▶ [DATA PROVIDED]:
◇ ◇ ◇

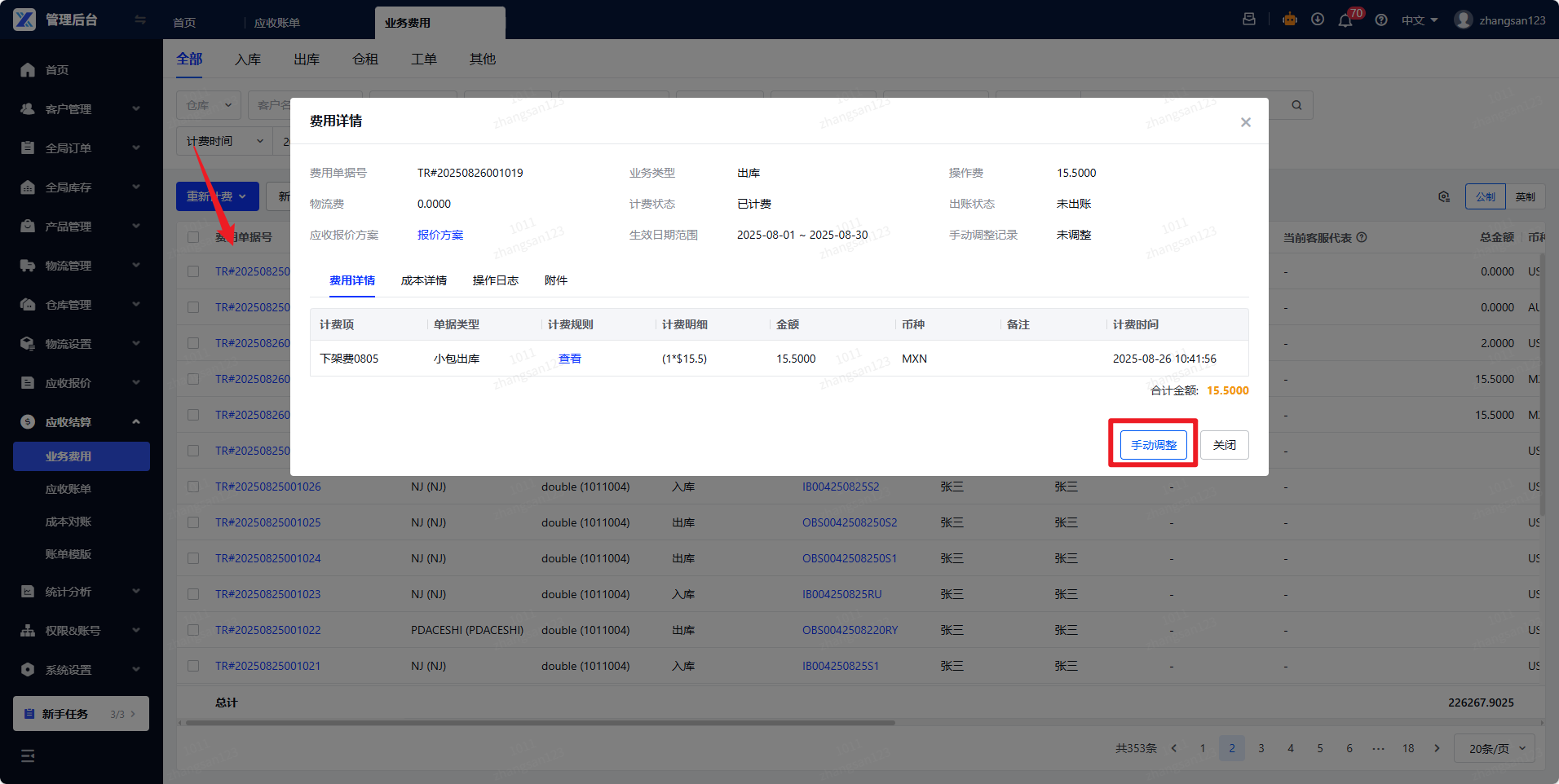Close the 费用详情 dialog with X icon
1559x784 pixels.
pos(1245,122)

◇ ◇ ◇

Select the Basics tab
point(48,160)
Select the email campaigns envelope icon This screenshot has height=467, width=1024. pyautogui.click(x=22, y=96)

◇ ◇ ◇

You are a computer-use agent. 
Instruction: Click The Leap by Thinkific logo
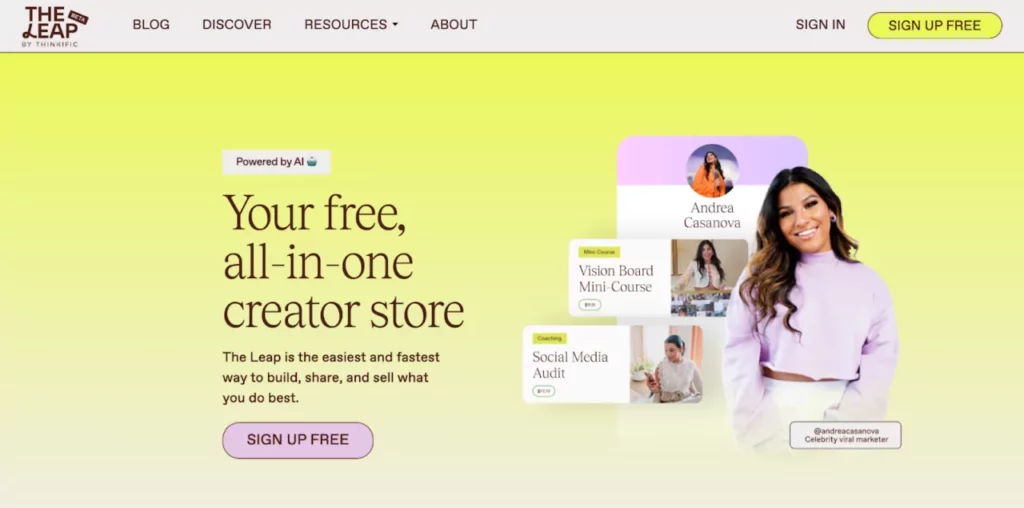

◇ ◇ ◇

▶ [WHAT NEEDS TO BE DONE]:
Reproduce verbatim only the segment of the listing bounded by the line containing "Select the Basics tab" and the line containing "Select the email", with both boundary lines included.

▶ [ANSWER SPACE]:
Select the Basics tab
point(48,160)
Select the email campaigns envelope icon This screenshot has height=467, width=1024. pyautogui.click(x=22, y=96)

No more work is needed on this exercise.